Extracted data entries:
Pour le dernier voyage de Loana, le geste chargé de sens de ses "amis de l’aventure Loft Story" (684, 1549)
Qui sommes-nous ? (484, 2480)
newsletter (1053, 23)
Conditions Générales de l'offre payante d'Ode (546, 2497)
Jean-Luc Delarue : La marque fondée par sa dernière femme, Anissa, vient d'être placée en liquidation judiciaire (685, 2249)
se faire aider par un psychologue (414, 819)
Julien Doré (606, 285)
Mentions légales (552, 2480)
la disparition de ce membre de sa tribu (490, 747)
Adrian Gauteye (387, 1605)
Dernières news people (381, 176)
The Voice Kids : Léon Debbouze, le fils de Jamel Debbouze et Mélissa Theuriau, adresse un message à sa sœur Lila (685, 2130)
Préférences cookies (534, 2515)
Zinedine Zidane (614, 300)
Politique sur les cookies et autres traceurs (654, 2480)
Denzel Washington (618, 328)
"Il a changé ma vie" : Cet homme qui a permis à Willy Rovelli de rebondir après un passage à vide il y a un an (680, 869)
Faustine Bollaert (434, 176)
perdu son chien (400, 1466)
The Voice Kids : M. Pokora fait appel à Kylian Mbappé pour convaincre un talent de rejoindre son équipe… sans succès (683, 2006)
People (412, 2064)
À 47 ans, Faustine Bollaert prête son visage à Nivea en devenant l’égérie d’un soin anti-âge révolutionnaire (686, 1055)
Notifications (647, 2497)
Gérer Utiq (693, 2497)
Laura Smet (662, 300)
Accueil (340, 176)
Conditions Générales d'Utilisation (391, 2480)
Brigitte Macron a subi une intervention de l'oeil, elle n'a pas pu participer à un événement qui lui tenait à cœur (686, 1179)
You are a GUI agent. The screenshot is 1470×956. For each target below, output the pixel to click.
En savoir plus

INSTRUCTIONS FOR THE TASK: Output every record above, exactly as written.

ANSWER SECTION:
Pour le dernier voyage de Loana, le geste chargé de sens de ses "amis de l’aventure Loft Story" (684, 1549)
Qui sommes-nous ? (484, 2480)
newsletter (1053, 23)
Conditions Générales de l'offre payante d'Ode (546, 2497)
Jean-Luc Delarue : La marque fondée par sa dernière femme, Anissa, vient d'être placée en liquidation judiciaire (685, 2249)
se faire aider par un psychologue (414, 819)
Julien Doré (606, 285)
Mentions légales (552, 2480)
la disparition de ce membre de sa tribu (490, 747)
Adrian Gauteye (387, 1605)
Dernières news people (381, 176)
The Voice Kids : Léon Debbouze, le fils de Jamel Debbouze et Mélissa Theuriau, adresse un message à sa sœur Lila (685, 2130)
Préférences cookies (534, 2515)
Zinedine Zidane (614, 300)
Politique sur les cookies et autres traceurs (654, 2480)
Denzel Washington (618, 328)
"Il a changé ma vie" : Cet homme qui a permis à Willy Rovelli de rebondir après un passage à vide il y a un an (680, 869)
Faustine Bollaert (434, 176)
perdu son chien (400, 1466)
The Voice Kids : M. Pokora fait appel à Kylian Mbappé pour convaincre un talent de rejoindre son équipe… sans succès (683, 2006)
People (412, 2064)
À 47 ans, Faustine Bollaert prête son visage à Nivea en devenant l’égérie d’un soin anti-âge révolutionnaire (686, 1055)
Notifications (647, 2497)
Gérer Utiq (693, 2497)
Laura Smet (662, 300)
Accueil (340, 176)
Conditions Générales d'Utilisation (391, 2480)
Brigitte Macron a subi une intervention de l'oeil, elle n'a pas pu participer à un événement qui lui tenait à cœur (686, 1179)
You are a GUI agent. The screenshot is 1470×956. For each target below, output the pixel to click.
En savoir plus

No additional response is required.